Medication treatment for opioid use disorder in expectant mothers (MOMs): Design considerations for a pragmatic randomized trial comparing extended-release and daily buprenorphine formulations.

Publication Type
Journal Article
Year of Publication
2020
Authors
Winhusen, Theresa; Lofwall, Michelle; Jones, Hendrée E; Wilder, Christine; Lindblad, Robert; Schiff, Davida M; Wexelblatt, Scott; Merhar, Stephanie; Murphy, Sean M; Greenfield, Shelly F; Terplan, Mishka; Wachman, Elisha M; Kropp, Frankie; Theobald, Jeff; Lewis, Mitra; Matthews, Abigail G; Guille, Connie; Silverstein, Michael; Rosa, Carmen
Secondary
Contemp Clin Trials
Volume
93
Pagination
106014
Date Published
2020 Jun
Abstract

Opioid use disorder (OUD) in pregnant women has increased significantly in recent years.
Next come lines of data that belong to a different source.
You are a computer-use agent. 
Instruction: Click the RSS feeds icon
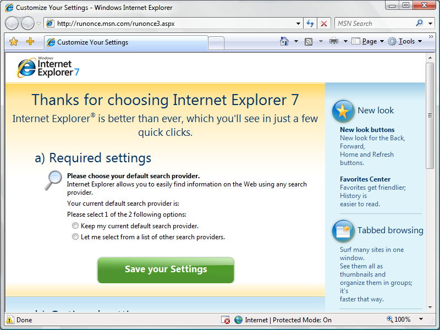(x=309, y=42)
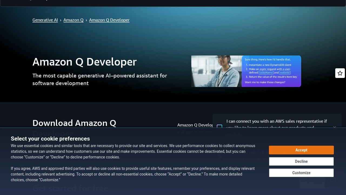Dismiss the AWS sales representative popup
Viewport: 346px width, 195px height.
coord(335,127)
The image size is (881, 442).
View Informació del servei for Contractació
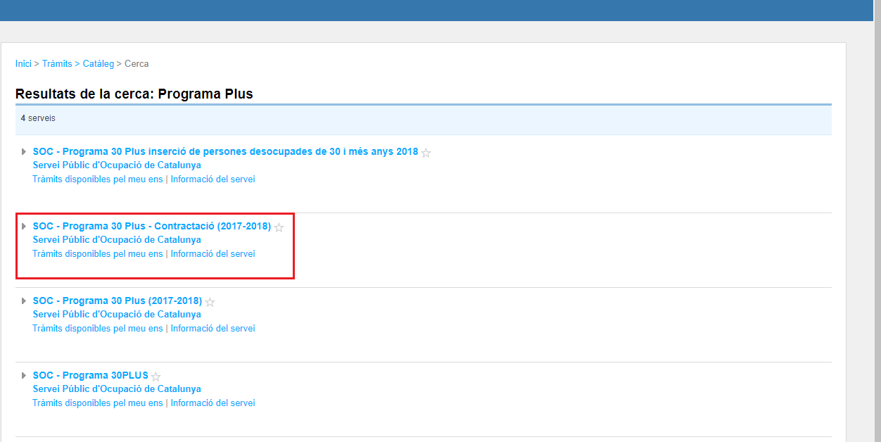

Maintaining these women on sublingual (SL) buprenorphine (BUP) is an evidence-based practice but BUP-SL is associated with several disadvantages that an extended-release (XR) BUP formulation could eliminate. The National Drug Abuse Treatment Clinical Trials Network (CTN) is conducting an intent-to-treat, two-arm, open-label, pragmatic randomized controlled trial, Medication treatment for Opioid-dependent expectant Mothers (MOMs), to compare mother and infant outcomes of pregnant women with OUD treated with BUP-XR, relative to BUP-SL. A second aim is to determine the relative economic value of utilizing BUP-XR. Approximately 300 pregnant women with an estimated gestational age (EGA) of 6-30 weeks, recruited from 12 sites, will be randomized in a 1:1 ratio to BUP-XR or BUP-SL, balancing on site, EGA, and BUP-SL status (taking/not taking) at the time of randomization. Participants will be provided with study medication and attend weekly medication visits through 12 months postpartum. Participants will be invited to participate in two sub-studies to evaluate the: 1) mechanisms by which BUP-XR may improve mother and infant outcomes; and 2) effects of prenatal exposure to BUP-XR versus BUP-SL on infant neurodevelopment. This paper describes the key design decisions for the main trial made during protocol development. This Investigational New Drug (IND) trial uniquely uses pragmatic features where feasible in order to maximize external validity, hence increasing the potential to inform clinical practice guidelines and address multiple knowledge gaps for treatment of this patient population.